• **Assigned task**
Leave out pictures; repeat exactly the lines from the "Where should I" line through the last of the data below.

--- Source information Enclosed Below ---

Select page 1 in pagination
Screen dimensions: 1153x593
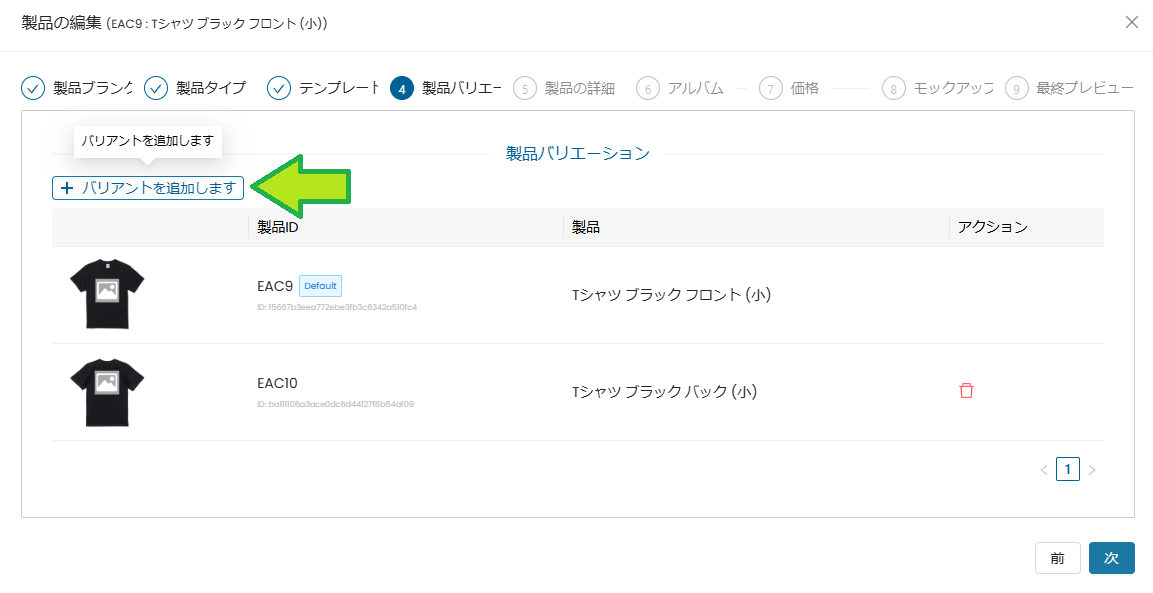point(1067,469)

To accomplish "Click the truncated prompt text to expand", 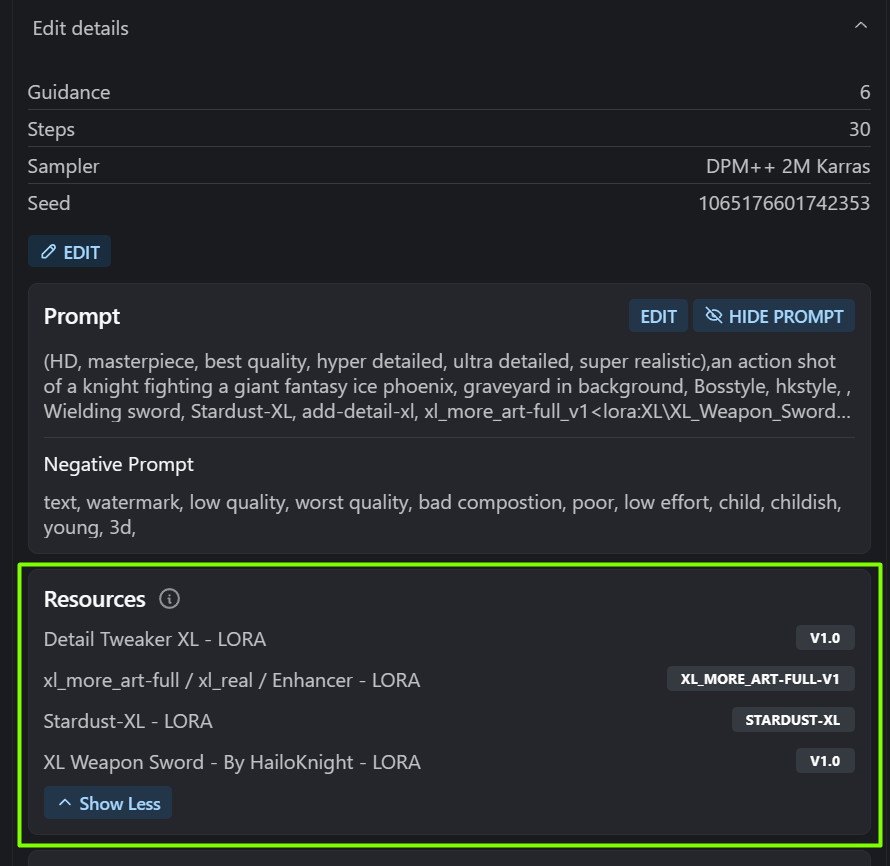I will pos(440,386).
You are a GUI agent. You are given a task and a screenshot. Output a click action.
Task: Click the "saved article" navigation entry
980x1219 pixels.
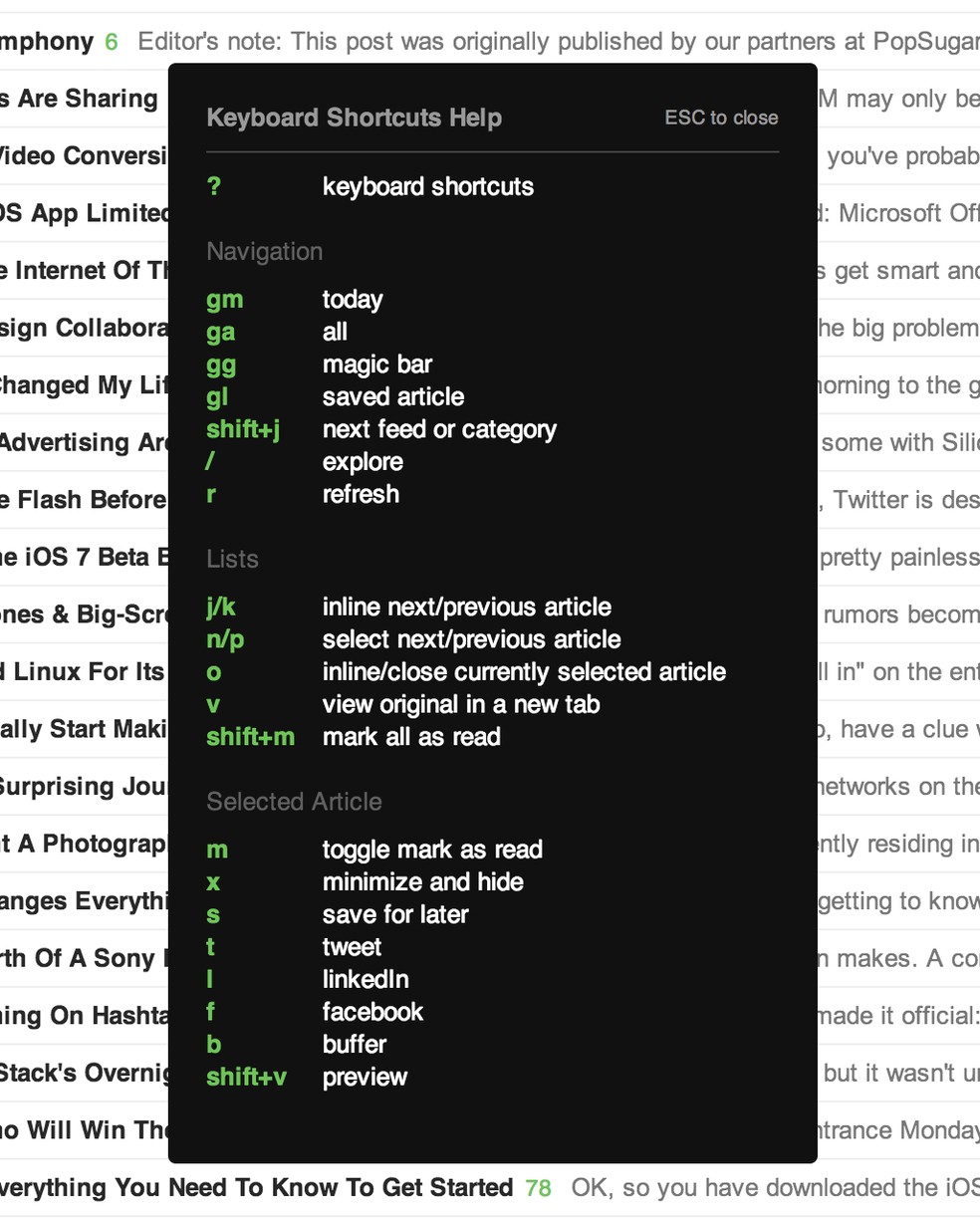[x=392, y=396]
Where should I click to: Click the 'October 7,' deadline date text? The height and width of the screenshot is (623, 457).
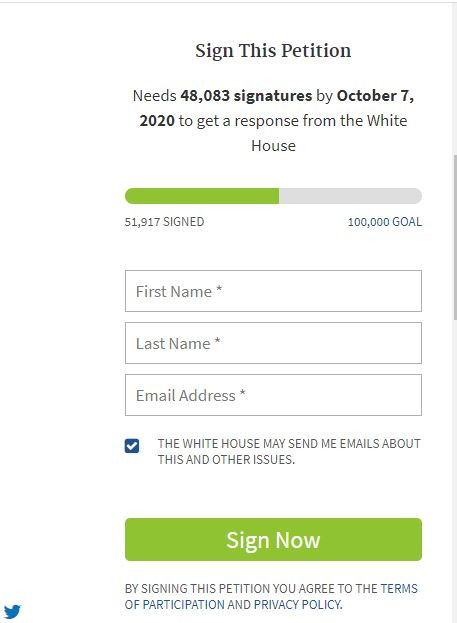click(x=376, y=96)
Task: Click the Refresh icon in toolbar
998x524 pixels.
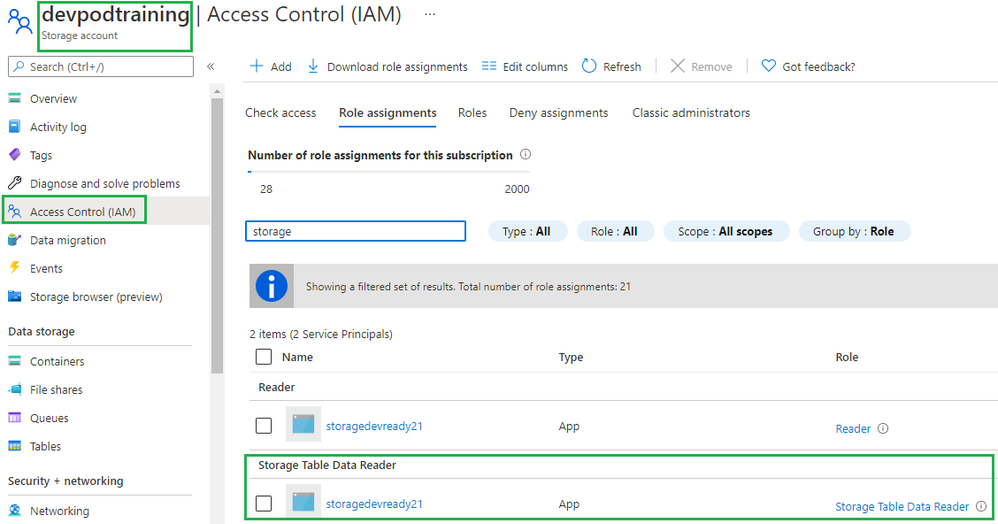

--- End of Enclosed Source information ---

• **Response**
Where should I click to: Click the 'October 7,' deadline date text? The height and width of the screenshot is (623, 457).
click(x=376, y=96)
Task: Click the Refresh icon in toolbar
998x524 pixels.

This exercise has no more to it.